Exactly as they appear, write the lines from the one containing "Where should I" to the final line of the entries, leaving pictures out.

## Stored data
======

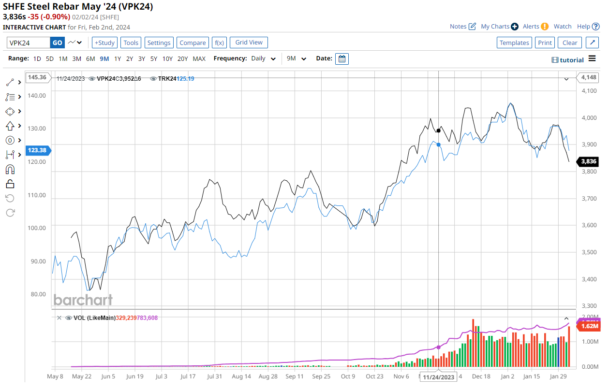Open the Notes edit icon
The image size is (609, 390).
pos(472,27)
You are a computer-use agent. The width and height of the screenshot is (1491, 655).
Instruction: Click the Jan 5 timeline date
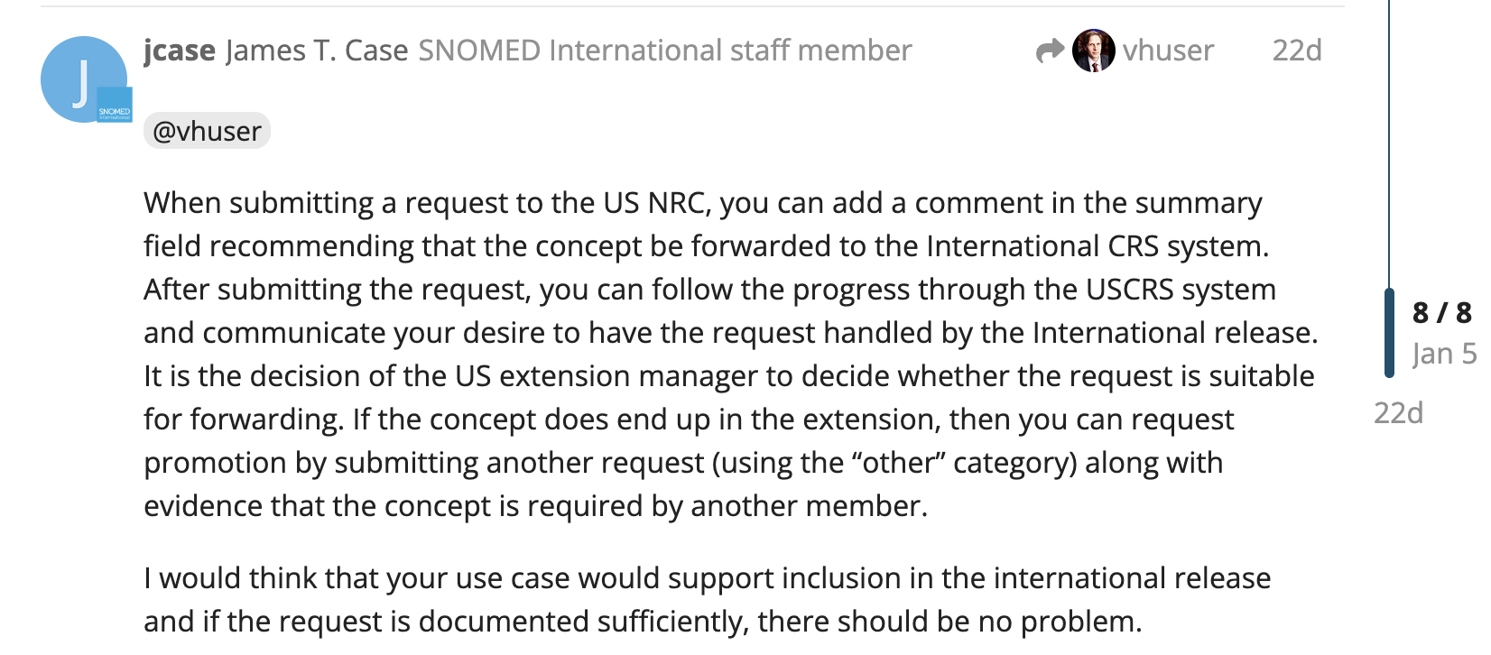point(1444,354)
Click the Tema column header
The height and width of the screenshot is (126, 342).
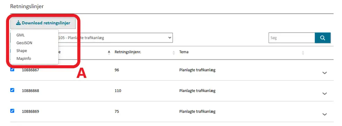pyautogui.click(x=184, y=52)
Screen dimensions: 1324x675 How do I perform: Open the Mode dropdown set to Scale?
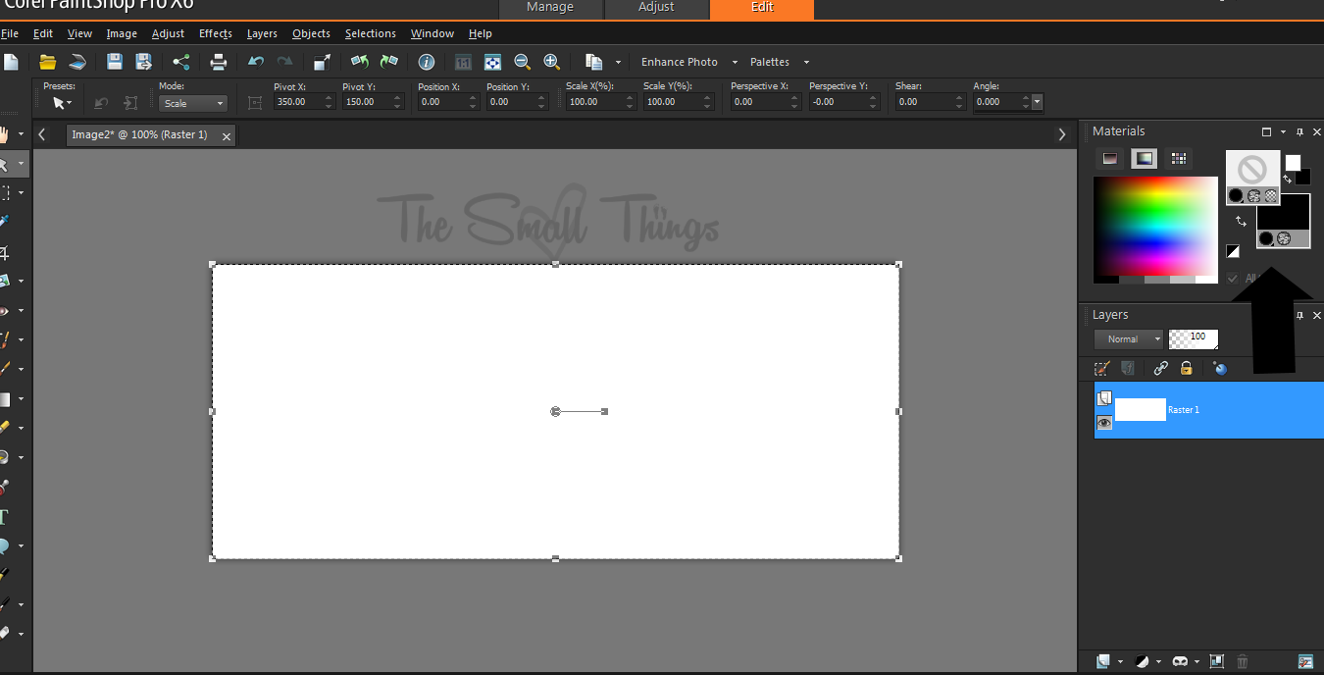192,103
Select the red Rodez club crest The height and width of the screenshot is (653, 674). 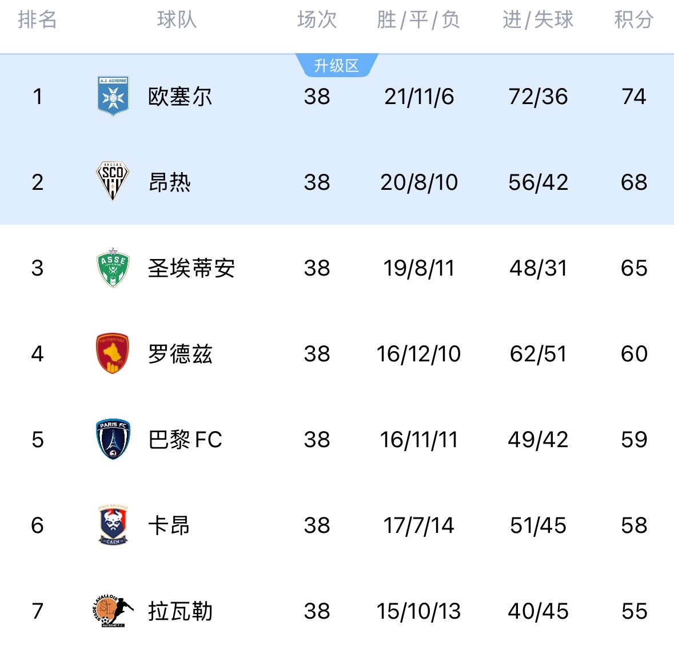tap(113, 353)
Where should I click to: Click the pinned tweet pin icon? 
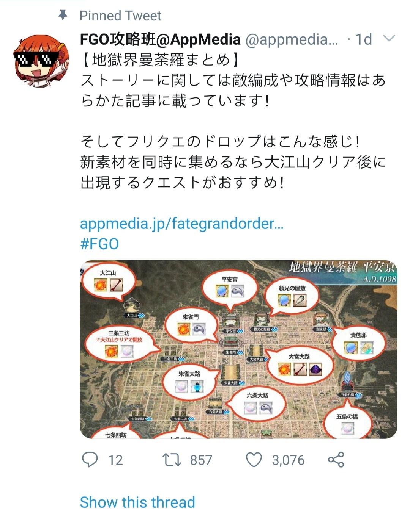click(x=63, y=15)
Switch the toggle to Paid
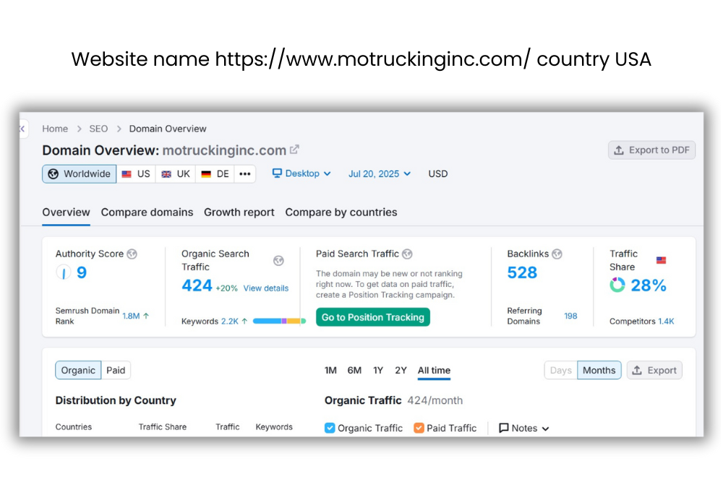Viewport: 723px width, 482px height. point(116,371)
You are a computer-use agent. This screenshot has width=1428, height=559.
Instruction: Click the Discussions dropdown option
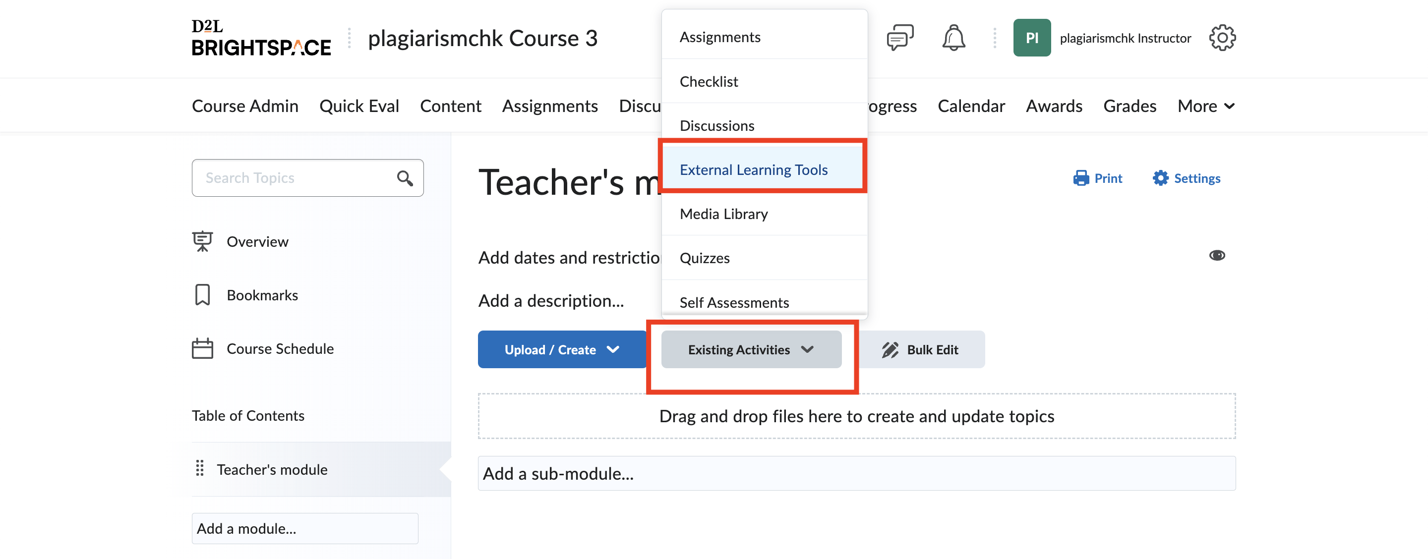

======

## Answer to the problem
Where should I click to: Click the pinned tweet pin icon? 
click(x=63, y=15)
Switch the toggle to Paid
Viewport: 723px width, 482px height. point(116,371)
You are a computer-use agent. This screenshot has width=1428, height=559.
Instruction: Click the Discussions dropdown option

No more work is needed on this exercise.